### ASSIGNED TASK
Could you filter the material and copy every line where the word "with" occurs?

### ENTRIES SUPPLIED
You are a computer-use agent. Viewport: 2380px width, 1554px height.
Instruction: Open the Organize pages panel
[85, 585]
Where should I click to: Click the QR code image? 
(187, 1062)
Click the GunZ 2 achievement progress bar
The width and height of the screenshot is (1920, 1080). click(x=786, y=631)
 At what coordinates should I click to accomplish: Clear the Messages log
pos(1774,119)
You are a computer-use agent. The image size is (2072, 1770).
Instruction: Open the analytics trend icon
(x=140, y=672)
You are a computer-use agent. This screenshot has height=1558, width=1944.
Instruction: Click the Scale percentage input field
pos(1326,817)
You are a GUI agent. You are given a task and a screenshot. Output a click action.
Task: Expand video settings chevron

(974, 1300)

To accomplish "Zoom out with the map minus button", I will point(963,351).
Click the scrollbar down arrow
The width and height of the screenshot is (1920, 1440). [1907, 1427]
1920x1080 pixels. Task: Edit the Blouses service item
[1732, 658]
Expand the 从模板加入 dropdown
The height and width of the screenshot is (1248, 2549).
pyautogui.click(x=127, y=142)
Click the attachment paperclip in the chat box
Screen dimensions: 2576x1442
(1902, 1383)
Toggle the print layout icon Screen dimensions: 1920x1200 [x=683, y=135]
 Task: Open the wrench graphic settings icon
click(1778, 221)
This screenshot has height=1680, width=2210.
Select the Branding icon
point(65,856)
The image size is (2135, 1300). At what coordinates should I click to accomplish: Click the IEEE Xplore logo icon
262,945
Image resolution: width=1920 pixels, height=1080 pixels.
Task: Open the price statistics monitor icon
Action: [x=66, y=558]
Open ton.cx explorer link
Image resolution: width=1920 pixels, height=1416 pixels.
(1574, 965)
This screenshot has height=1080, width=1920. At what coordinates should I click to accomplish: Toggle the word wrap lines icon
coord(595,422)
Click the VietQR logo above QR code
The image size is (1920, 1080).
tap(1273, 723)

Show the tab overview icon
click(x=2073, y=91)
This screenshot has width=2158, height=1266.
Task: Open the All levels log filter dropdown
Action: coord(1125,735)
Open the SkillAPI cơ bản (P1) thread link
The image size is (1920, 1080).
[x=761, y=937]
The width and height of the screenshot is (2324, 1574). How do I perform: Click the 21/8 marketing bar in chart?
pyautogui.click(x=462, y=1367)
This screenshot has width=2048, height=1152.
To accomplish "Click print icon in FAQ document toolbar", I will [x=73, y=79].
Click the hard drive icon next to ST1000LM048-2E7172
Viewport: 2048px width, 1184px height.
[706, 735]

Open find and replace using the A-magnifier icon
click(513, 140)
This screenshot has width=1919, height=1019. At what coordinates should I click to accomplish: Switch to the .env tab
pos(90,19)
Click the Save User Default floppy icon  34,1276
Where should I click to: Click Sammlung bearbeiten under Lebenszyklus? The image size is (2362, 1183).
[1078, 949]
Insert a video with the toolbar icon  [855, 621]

### ANSWER FOR THE TASK
To accomplish "Zoom out with the map minus button", I will point(963,351).
Insert a video with the toolbar icon  [855, 621]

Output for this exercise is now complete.